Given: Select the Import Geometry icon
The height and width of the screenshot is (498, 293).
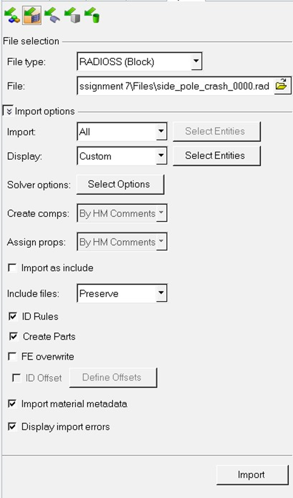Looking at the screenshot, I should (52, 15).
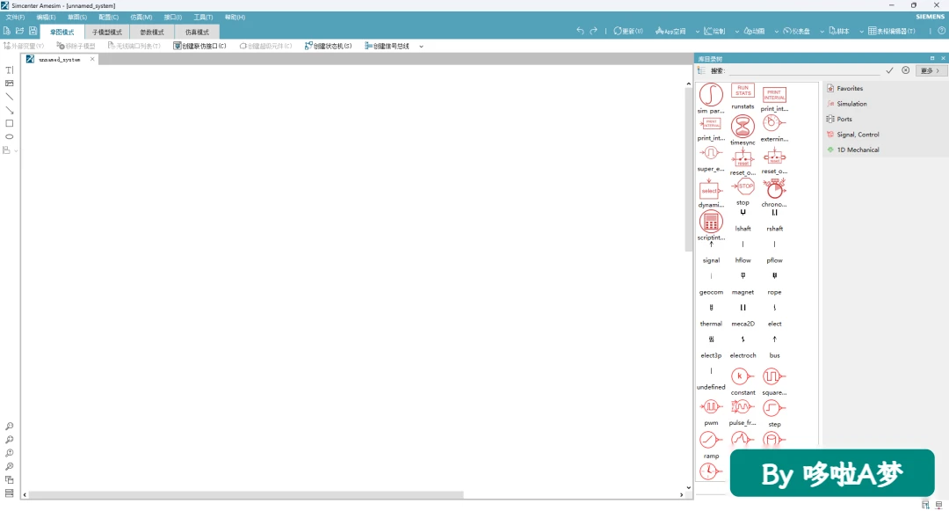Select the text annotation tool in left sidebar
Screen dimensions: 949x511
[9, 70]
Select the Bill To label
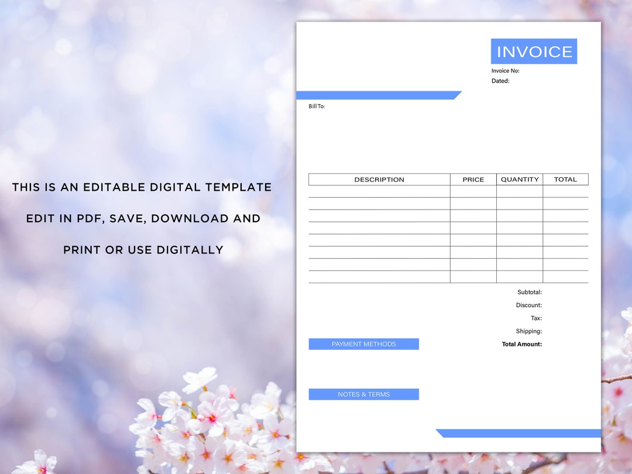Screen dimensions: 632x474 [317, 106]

_ACTIVITY_.
All of the data should be returned word for word, with each picture left out.

_COMPLETED TASK_.
Given: Select the Import Geometry icon
The height and width of the screenshot is (498, 293).
Looking at the screenshot, I should (52, 15).
Select the text annotation tool in left sidebar
Screen dimensions: 949x511
[9, 70]
Select the Bill To label
Screen dimensions: 632x474 [317, 106]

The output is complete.